Quote all of the data below word for word, line by line, without changing anything.

+---+

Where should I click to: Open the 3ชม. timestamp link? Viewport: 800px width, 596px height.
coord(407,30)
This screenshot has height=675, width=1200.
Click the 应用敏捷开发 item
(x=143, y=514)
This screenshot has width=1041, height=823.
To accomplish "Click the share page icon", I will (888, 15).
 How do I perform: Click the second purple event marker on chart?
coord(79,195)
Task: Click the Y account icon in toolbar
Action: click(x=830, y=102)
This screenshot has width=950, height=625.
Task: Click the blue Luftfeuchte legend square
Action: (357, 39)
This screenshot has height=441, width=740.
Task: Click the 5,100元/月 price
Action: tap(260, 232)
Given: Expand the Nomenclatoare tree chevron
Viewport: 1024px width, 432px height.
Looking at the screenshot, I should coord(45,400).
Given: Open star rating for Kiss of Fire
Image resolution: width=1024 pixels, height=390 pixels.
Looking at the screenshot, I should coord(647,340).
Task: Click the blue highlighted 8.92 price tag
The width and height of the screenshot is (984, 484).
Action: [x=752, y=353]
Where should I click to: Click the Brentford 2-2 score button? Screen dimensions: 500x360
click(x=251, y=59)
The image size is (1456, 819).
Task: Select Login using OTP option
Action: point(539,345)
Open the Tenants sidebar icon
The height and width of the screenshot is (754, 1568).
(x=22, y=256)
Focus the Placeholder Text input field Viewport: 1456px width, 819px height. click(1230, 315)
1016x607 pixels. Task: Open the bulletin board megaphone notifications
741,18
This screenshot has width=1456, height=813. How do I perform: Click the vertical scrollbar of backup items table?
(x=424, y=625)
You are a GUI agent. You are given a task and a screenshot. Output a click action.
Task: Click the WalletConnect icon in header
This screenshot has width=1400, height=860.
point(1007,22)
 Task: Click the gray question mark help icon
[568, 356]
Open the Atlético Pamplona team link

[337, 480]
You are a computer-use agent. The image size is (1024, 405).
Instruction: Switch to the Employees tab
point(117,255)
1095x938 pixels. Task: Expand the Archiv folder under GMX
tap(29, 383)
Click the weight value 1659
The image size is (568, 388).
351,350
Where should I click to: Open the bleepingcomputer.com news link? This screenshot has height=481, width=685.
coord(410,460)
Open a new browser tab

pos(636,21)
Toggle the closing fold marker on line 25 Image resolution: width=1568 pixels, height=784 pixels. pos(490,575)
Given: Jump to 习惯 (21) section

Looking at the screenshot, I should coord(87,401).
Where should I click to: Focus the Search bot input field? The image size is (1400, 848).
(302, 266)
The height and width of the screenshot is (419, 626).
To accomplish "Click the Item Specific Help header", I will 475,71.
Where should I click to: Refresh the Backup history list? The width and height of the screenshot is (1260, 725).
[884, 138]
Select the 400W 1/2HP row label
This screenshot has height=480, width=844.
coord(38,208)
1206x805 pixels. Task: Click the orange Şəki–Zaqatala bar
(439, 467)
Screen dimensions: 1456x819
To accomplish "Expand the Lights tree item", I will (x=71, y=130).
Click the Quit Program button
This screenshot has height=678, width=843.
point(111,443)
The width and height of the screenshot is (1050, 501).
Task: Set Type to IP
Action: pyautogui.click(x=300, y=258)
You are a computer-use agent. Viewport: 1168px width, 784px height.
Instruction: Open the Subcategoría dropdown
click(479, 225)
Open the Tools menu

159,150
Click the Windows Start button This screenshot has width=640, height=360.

+---+

• [Solution for this exercise]:
Where should I click to: Open the 3ชม. timestamp link? Viewport: 800px width, 596px height.
coord(407,30)
This screenshot has height=675, width=1200.
Click the 应用敏捷开发 item
(x=143, y=514)
This screenshot has width=1041, height=823.
To accomplish "Click the share page icon", I will (888, 15).
 How do I perform: Click the second purple event marker on chart?
coord(79,195)
Task: Click the Y account icon in toolbar
Action: click(x=830, y=102)
This screenshot has width=950, height=625.
Task: Click the blue Luftfeuchte legend square
Action: (357, 39)
This screenshot has height=441, width=740.
Task: Click the 5,100元/月 price
Action: tap(260, 232)
Given: Expand the Nomenclatoare tree chevron
Viewport: 1024px width, 432px height.
Looking at the screenshot, I should coord(45,400).
Given: Open star rating for Kiss of Fire
Image resolution: width=1024 pixels, height=390 pixels.
Looking at the screenshot, I should coord(647,340).
Task: Click the blue highlighted 8.92 price tag
The width and height of the screenshot is (984, 484).
Action: [x=752, y=353]
Where should I click to: Click the Brentford 2-2 score button? Screen dimensions: 500x360
click(x=251, y=59)
The image size is (1456, 819).
Task: Select Login using OTP option
Action: point(539,345)
Open the Tenants sidebar icon
The height and width of the screenshot is (754, 1568).
(x=22, y=256)
Focus the Placeholder Text input field Viewport: 1456px width, 819px height. click(1230, 315)
1016x607 pixels. Task: Open the bulletin board megaphone notifications
741,18
This screenshot has width=1456, height=813. How do I perform: Click the vertical scrollbar of backup items table?
(x=424, y=625)
You are a GUI agent. You are given a task and a screenshot. Output a click action.
Task: Click the WalletConnect icon in header
This screenshot has width=1400, height=860.
point(1007,22)
 Task: Click the gray question mark help icon
[568, 356]
Open the Atlético Pamplona team link

[337, 480]
You are a computer-use agent. The image size is (1024, 405).
Instruction: Switch to the Employees tab
point(117,255)
1095x938 pixels. Task: Expand the Archiv folder under GMX
tap(29, 383)
Click the weight value 1659
The image size is (568, 388).
351,350
Where should I click to: Open the bleepingcomputer.com news link? This screenshot has height=481, width=685.
coord(410,460)
Open a new browser tab

pos(636,21)
Toggle the closing fold marker on line 25 Image resolution: width=1568 pixels, height=784 pixels. pos(490,575)
Given: Jump to 习惯 (21) section

Looking at the screenshot, I should coord(87,401).
Where should I click to: Focus the Search bot input field? The image size is (1400, 848).
(302, 266)
The height and width of the screenshot is (419, 626).
To accomplish "Click the Item Specific Help header", I will 475,71.
Where should I click to: Refresh the Backup history list? The width and height of the screenshot is (1260, 725).
[884, 138]
Select the 400W 1/2HP row label
This screenshot has height=480, width=844.
coord(38,208)
1206x805 pixels. Task: Click the orange Şəki–Zaqatala bar
(439, 467)
Screen dimensions: 1456x819
To accomplish "Expand the Lights tree item", I will (x=71, y=130).
Click the Quit Program button
This screenshot has height=678, width=843.
point(111,443)
The width and height of the screenshot is (1050, 501).
Task: Set Type to IP
Action: pyautogui.click(x=300, y=258)
You are a computer-use agent. Viewport: 1168px width, 784px height.
Instruction: Open the Subcategoría dropdown
click(479, 225)
Open the Tools menu

159,150
Click the Windows Start button This screenshot has width=640, height=360.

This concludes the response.